◆ **Exercise description**: When you reach the line containing "Where should I", start transcribing exactly and continue through the last line of the data, skipping every picture.

Segment Start: Exercise inputs

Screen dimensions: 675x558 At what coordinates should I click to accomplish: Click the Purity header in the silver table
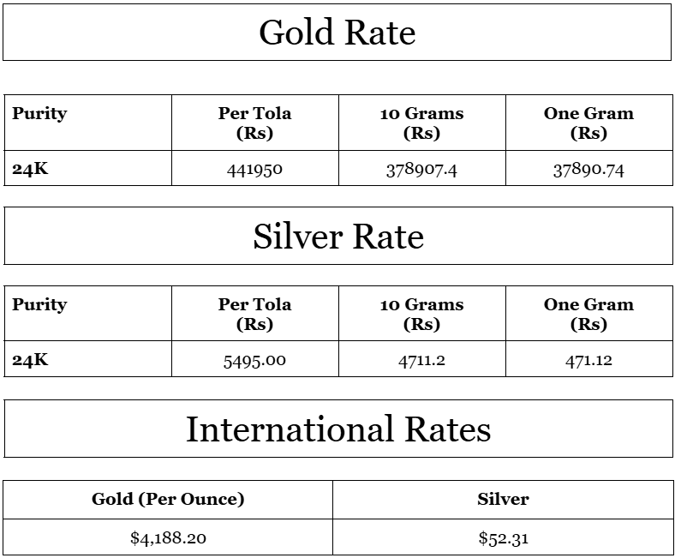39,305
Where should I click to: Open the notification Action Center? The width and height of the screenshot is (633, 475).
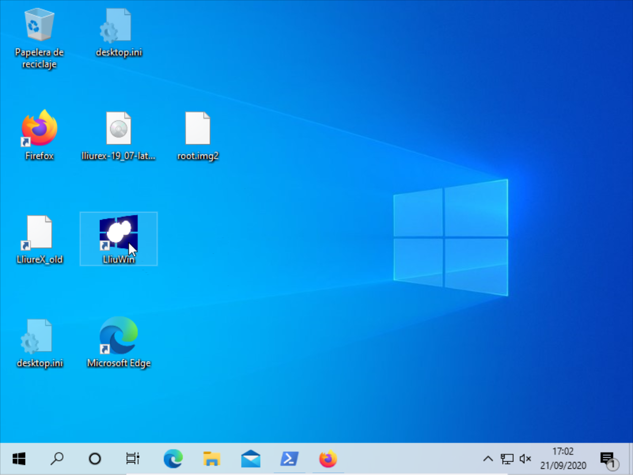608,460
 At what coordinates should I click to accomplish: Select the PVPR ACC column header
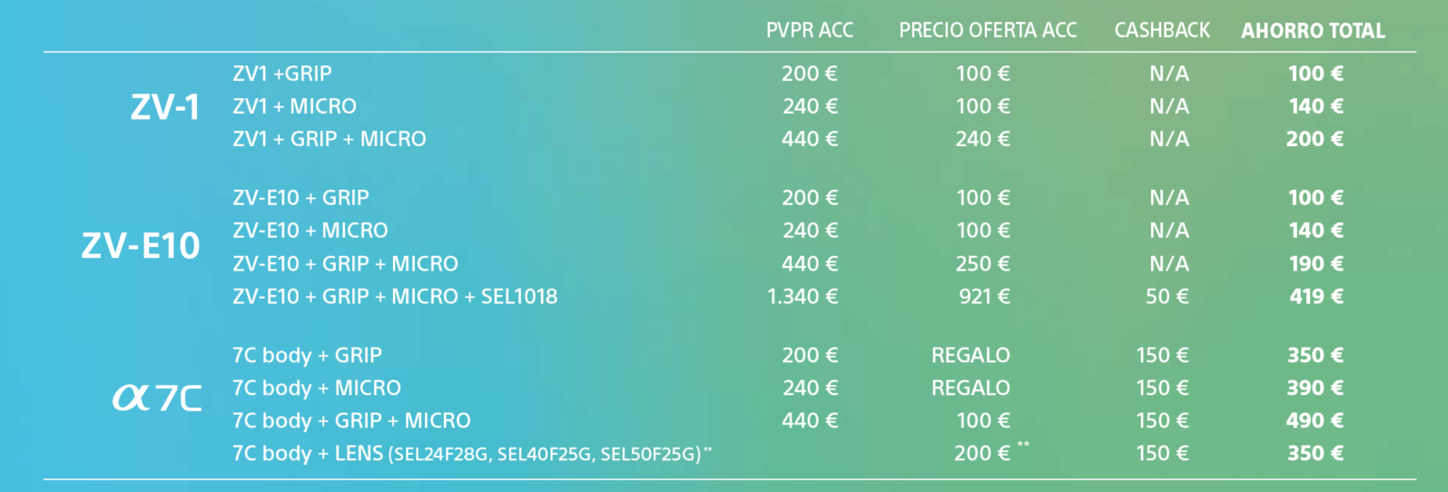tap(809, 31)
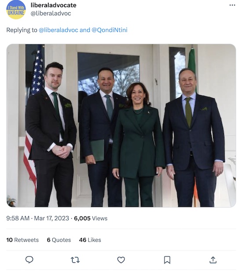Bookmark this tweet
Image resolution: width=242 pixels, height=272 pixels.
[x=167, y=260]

Segment End: Exercise inputs

◆ **Task response**:
Where should I click to: Open the notification Action Center? The width and height of the screenshot is (633, 475).
608,460
 At what coordinates should I click to accomplish: Select the PVPR ACC column header
tap(809, 31)
Bookmark this tweet
Image resolution: width=242 pixels, height=272 pixels.
[x=167, y=260]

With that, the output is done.